TASK STATEMENT: Would you print the entire listing exactly, leaving nothing out?

== Segment start ==

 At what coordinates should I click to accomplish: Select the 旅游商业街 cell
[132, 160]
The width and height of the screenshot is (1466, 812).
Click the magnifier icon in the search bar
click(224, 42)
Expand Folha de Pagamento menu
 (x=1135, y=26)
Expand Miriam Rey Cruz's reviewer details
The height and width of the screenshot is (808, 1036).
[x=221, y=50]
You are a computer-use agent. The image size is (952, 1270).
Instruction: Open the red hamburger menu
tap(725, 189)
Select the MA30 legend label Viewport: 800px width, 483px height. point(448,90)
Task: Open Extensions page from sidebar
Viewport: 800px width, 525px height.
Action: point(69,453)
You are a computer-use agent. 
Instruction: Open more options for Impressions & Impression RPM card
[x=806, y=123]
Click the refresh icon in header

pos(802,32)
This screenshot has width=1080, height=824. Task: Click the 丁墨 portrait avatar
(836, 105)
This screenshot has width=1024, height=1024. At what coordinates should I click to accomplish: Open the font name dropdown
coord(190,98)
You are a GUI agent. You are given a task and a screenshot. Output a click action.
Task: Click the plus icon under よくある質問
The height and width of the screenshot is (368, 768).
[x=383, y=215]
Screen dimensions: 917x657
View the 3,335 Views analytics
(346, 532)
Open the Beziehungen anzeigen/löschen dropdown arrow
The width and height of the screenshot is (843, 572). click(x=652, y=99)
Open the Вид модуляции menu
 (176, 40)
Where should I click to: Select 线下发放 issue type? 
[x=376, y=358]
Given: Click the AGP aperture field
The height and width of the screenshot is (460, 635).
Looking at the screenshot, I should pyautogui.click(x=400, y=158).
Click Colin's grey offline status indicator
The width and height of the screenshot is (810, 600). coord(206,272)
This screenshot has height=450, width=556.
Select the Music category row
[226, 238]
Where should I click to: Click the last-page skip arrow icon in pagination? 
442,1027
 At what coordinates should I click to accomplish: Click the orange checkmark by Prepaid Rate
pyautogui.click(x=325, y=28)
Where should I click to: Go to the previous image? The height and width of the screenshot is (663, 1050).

== Segment end ==

RESPONSE:
 At what coordinates should I click to accomplish: Select the 旅游商业街 cell
[132, 160]
The width and height of the screenshot is (1466, 812).
Click the magnifier icon in the search bar
click(224, 42)
Expand Folha de Pagamento menu
 (x=1135, y=26)
Expand Miriam Rey Cruz's reviewer details
The height and width of the screenshot is (808, 1036).
[x=221, y=50]
You are a computer-use agent. The image size is (952, 1270).
Instruction: Open the red hamburger menu
tap(725, 189)
Select the MA30 legend label Viewport: 800px width, 483px height. point(448,90)
Task: Open Extensions page from sidebar
Viewport: 800px width, 525px height.
Action: point(69,453)
You are a computer-use agent. 
Instruction: Open more options for Impressions & Impression RPM card
[x=806, y=123]
Click the refresh icon in header

pos(802,32)
This screenshot has width=1080, height=824. Task: Click the 丁墨 portrait avatar
(836, 105)
This screenshot has width=1024, height=1024. At what coordinates should I click to accomplish: Open the font name dropdown
coord(190,98)
You are a GUI agent. You are given a task and a screenshot. Output a click action.
Task: Click the plus icon under よくある質問
The height and width of the screenshot is (368, 768).
[x=383, y=215]
Screen dimensions: 917x657
View the 3,335 Views analytics
(346, 532)
Open the Beziehungen anzeigen/löschen dropdown arrow
The width and height of the screenshot is (843, 572). click(x=652, y=99)
Open the Вид модуляции menu
 (176, 40)
Where should I click to: Select 线下发放 issue type? 
[x=376, y=358]
Given: Click the AGP aperture field
The height and width of the screenshot is (460, 635).
Looking at the screenshot, I should pyautogui.click(x=400, y=158).
Click Colin's grey offline status indicator
The width and height of the screenshot is (810, 600). coord(206,272)
This screenshot has height=450, width=556.
Select the Music category row
[226, 238]
Where should I click to: Click the last-page skip arrow icon in pagination? 
442,1027
 At what coordinates should I click to accomplish: Click the orange checkmark by Prepaid Rate
pyautogui.click(x=325, y=28)
Where should I click to: Go to the previous image? The height and width of the screenshot is (663, 1050).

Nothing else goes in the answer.